-- DATASET EXTRACT follows --

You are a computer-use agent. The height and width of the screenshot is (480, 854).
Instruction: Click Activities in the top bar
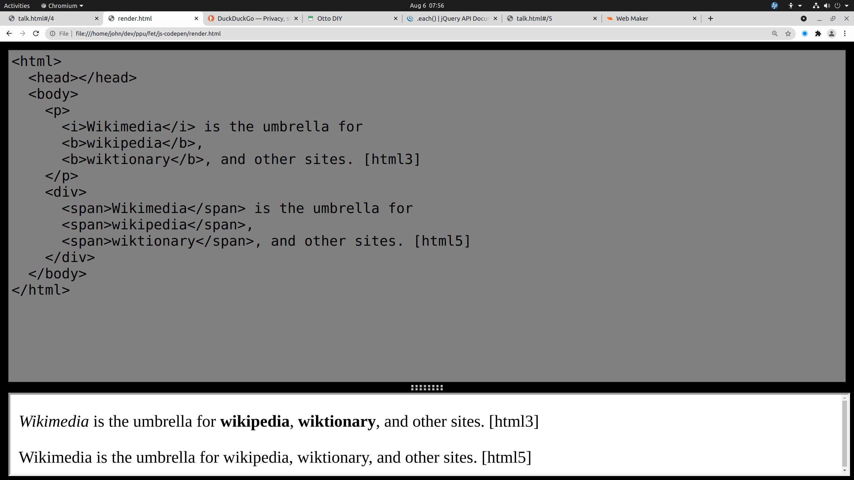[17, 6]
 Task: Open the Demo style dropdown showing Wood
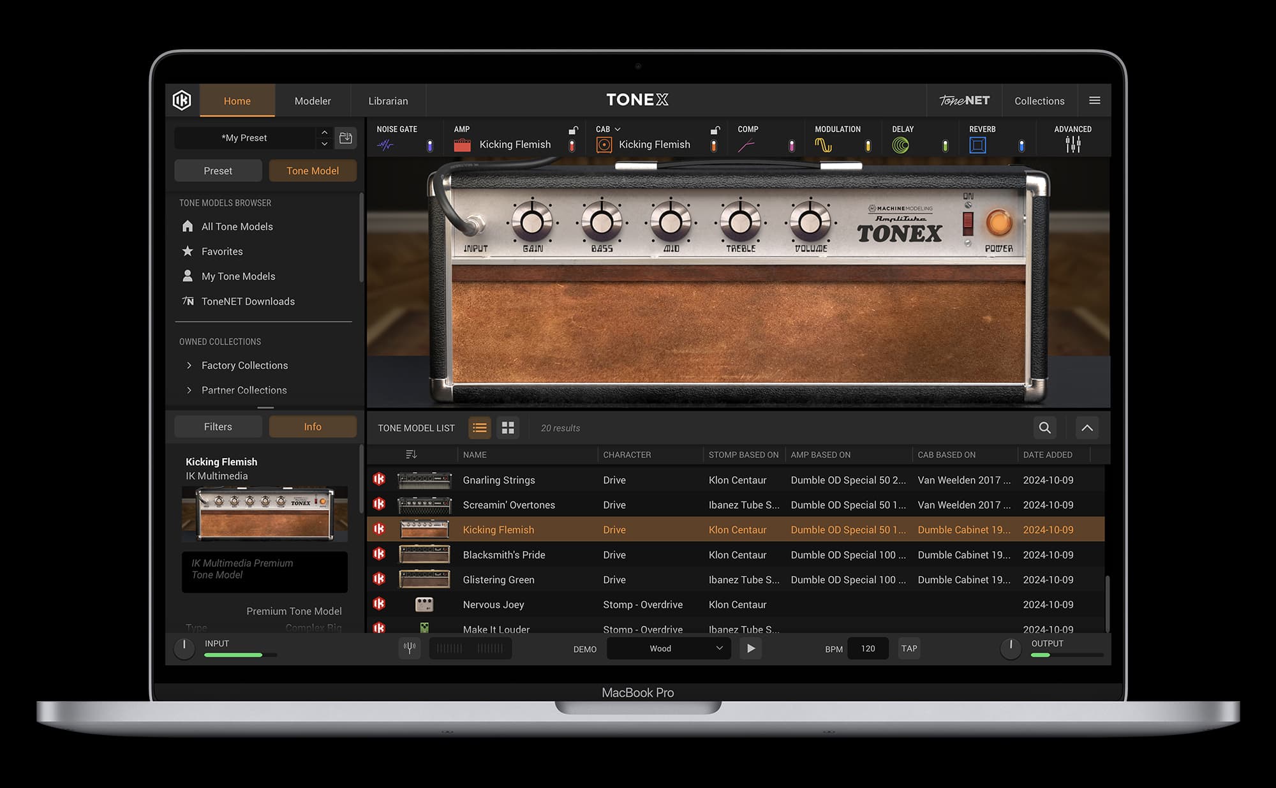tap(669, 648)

-- DATASET EXTRACT concluded --

§ **WORK TO COMPLETE**
Each entry above should be copied exactly. The pictures should not.

§ **SOLVED PROBLEM**
You are a computer-use agent. The height and width of the screenshot is (480, 854).
Instruction: Click Activities in the top bar
[17, 6]
 Task: Open the Demo style dropdown showing Wood
tap(669, 648)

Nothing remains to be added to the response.